_GOAL_
In the listing, starting at the line containing "Expand plus icon for pataskala ohio keyword" and ending at the line containing "pyautogui.click(x=11, y=186)", replace "flask" with "beaker" and give only those lines back, otherwise unchanged. Omit the pictures.
==== SUPPLIED RECORDS
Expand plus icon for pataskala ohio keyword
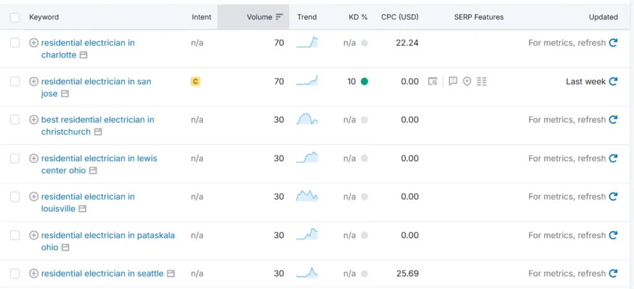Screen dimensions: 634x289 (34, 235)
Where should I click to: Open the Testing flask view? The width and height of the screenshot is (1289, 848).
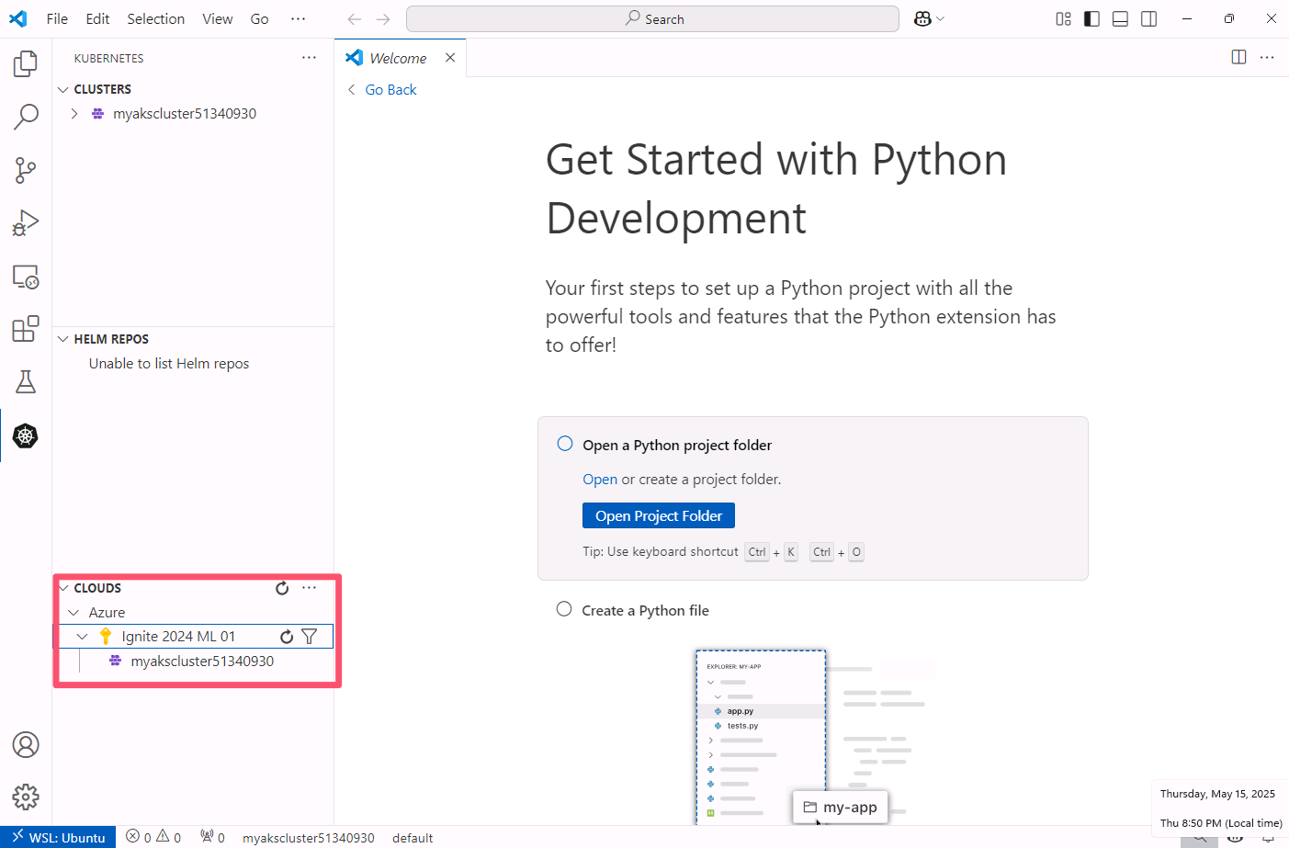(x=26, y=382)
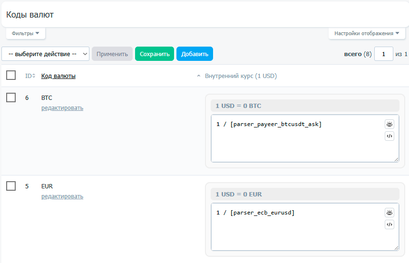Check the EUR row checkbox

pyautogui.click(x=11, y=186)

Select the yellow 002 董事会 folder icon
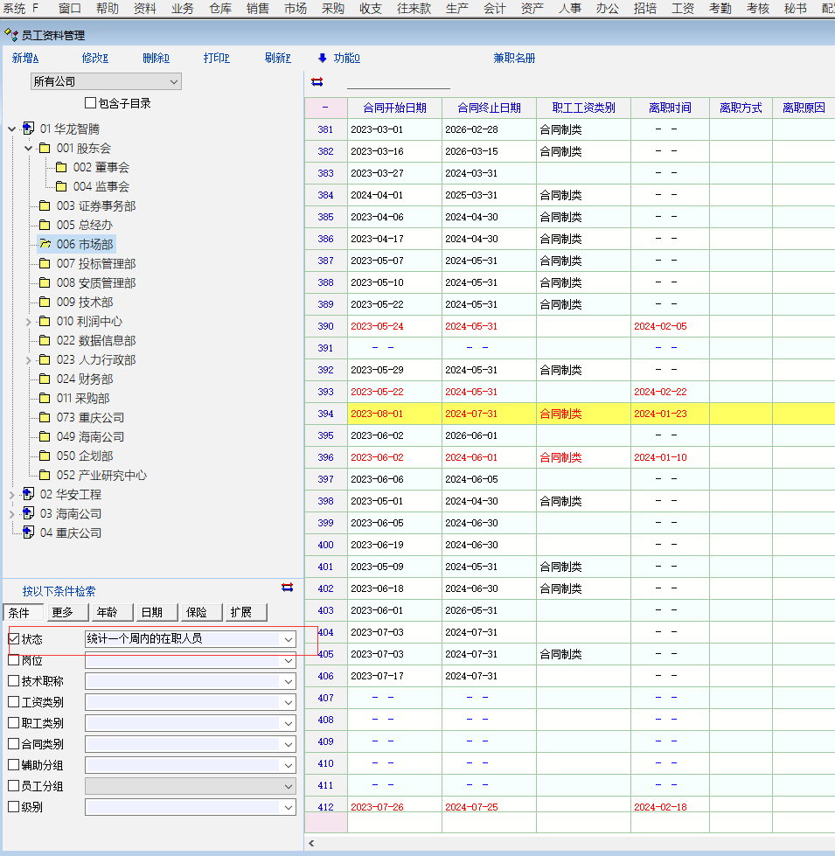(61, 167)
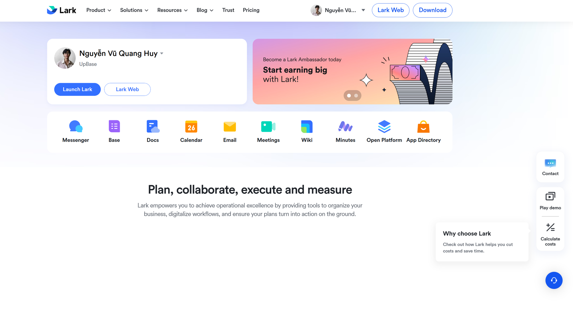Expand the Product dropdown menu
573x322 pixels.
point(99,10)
========
==== SUPPLIED RECORDS
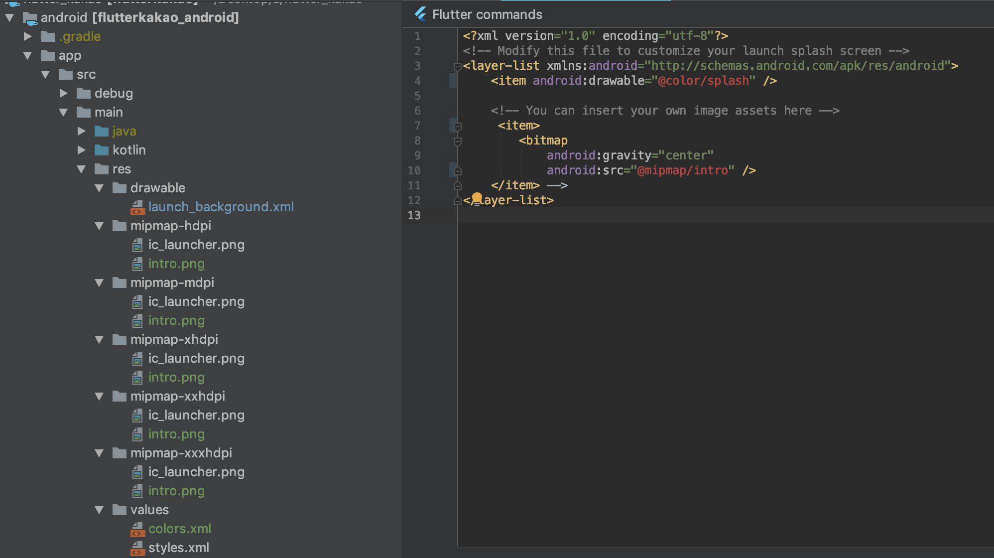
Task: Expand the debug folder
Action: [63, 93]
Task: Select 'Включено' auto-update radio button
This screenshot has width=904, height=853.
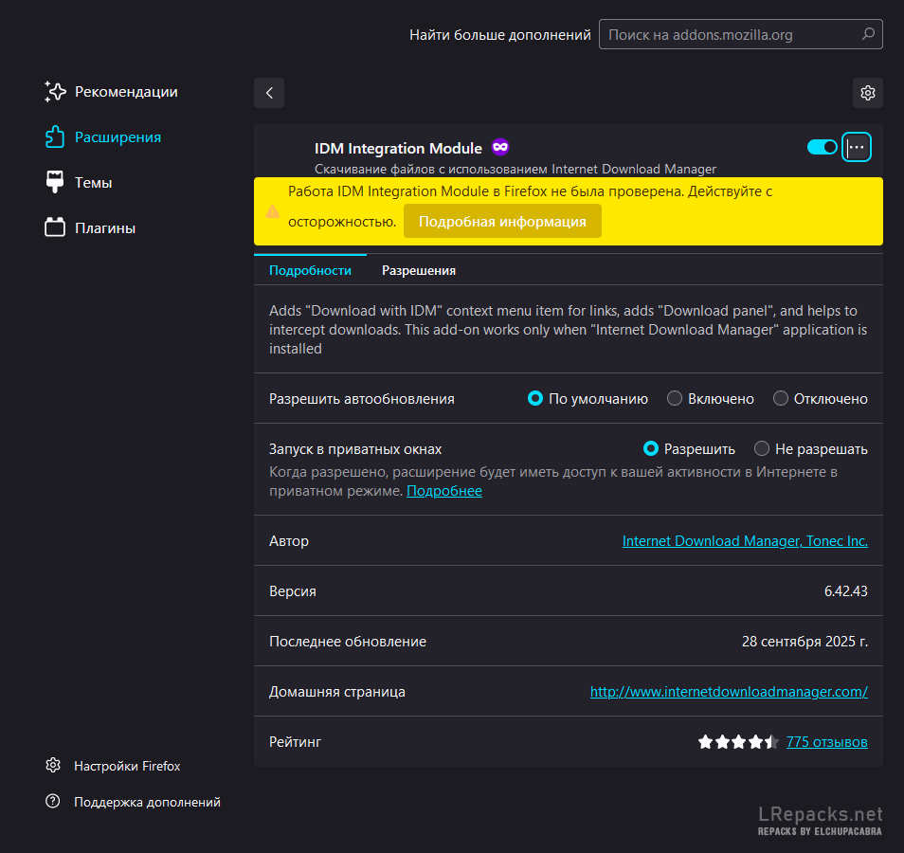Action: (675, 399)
========
_FULL SOLUTION_
Expand plus icon for pataskala ohio keyword
Screen dimensions: 634x289 (34, 235)
Where should I click to: Open the Testing beaker view? The width and height of the screenshot is (1289, 848).
(x=26, y=382)
Check the EUR row checkbox

pyautogui.click(x=11, y=186)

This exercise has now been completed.